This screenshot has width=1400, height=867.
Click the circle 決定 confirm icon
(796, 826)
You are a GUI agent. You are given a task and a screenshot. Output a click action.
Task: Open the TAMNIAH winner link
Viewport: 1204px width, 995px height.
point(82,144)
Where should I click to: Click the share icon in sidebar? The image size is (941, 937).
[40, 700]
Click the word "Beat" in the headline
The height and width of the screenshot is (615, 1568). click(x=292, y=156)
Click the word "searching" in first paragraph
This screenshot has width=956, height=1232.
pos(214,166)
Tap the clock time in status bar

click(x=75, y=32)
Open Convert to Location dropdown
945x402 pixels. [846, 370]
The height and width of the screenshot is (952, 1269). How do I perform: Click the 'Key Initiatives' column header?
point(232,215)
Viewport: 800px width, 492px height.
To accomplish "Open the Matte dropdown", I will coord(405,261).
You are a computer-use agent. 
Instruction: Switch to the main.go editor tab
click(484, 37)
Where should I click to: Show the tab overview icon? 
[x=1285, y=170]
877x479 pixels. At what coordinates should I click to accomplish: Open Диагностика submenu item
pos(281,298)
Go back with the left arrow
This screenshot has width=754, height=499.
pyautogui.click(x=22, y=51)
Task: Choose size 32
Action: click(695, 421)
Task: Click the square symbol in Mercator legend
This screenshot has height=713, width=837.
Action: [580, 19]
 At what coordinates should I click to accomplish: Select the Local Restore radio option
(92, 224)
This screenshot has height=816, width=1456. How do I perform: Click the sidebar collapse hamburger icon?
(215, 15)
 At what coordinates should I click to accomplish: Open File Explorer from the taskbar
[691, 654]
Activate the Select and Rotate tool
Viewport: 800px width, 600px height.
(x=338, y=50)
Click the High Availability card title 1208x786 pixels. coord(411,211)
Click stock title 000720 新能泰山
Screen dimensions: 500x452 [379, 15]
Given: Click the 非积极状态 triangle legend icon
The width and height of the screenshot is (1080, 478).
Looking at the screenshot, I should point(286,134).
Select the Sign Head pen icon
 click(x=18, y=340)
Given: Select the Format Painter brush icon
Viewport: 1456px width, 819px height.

════════════════════

■ EXERCISE GOAL:
Please copy out the entries above again, swapping every "dropdown" for "drop-down menu" and leaving everything else as it is.

■ SOLUTION TO THIS TASK:
This screenshot has width=1400, height=867.
Click the circle 決定 confirm icon
(796, 826)
You are a GUI agent. You are given a task and a screenshot. Output a click action.
Task: Open the TAMNIAH winner link
Viewport: 1204px width, 995px height.
point(82,144)
Where should I click to: Click the share icon in sidebar? The image size is (941, 937).
[40, 700]
Click the word "Beat" in the headline
The height and width of the screenshot is (615, 1568). click(x=292, y=156)
Click the word "searching" in first paragraph
This screenshot has width=956, height=1232.
pos(214,166)
Tap the clock time in status bar

click(x=75, y=32)
Open Convert to Location drop-down menu
945x402 pixels. [846, 370]
The height and width of the screenshot is (952, 1269). How do I perform: Click the 'Key Initiatives' column header?
point(232,215)
Viewport: 800px width, 492px height.
To accomplish "Open the Matte drop-down menu", I will coord(405,261).
You are a computer-use agent. 
Instruction: Switch to the main.go editor tab
click(484, 37)
Where should I click to: Show the tab overview icon? 
[x=1285, y=170]
877x479 pixels. At what coordinates should I click to accomplish: Open Диагностика submenu item
pos(281,298)
Go back with the left arrow
This screenshot has width=754, height=499.
pyautogui.click(x=22, y=51)
Task: Choose size 32
Action: click(695, 421)
Task: Click the square symbol in Mercator legend
This screenshot has height=713, width=837.
Action: [580, 19]
 At what coordinates should I click to accomplish: Select the Local Restore radio option
(92, 224)
This screenshot has height=816, width=1456. How do I perform: Click the sidebar collapse hamburger icon?
(215, 15)
 At what coordinates should I click to accomplish: Open File Explorer from the taskbar
[691, 654]
Activate the Select and Rotate tool
Viewport: 800px width, 600px height.
(x=338, y=50)
Click the High Availability card title 1208x786 pixels. coord(411,211)
Click stock title 000720 新能泰山
Screen dimensions: 500x452 [379, 15]
Given: Click the 非积极状态 triangle legend icon
The width and height of the screenshot is (1080, 478).
Looking at the screenshot, I should point(286,134).
Select the Sign Head pen icon
 click(x=18, y=340)
Given: Select the Format Painter brush icon
Viewport: 1456px width, 819px height.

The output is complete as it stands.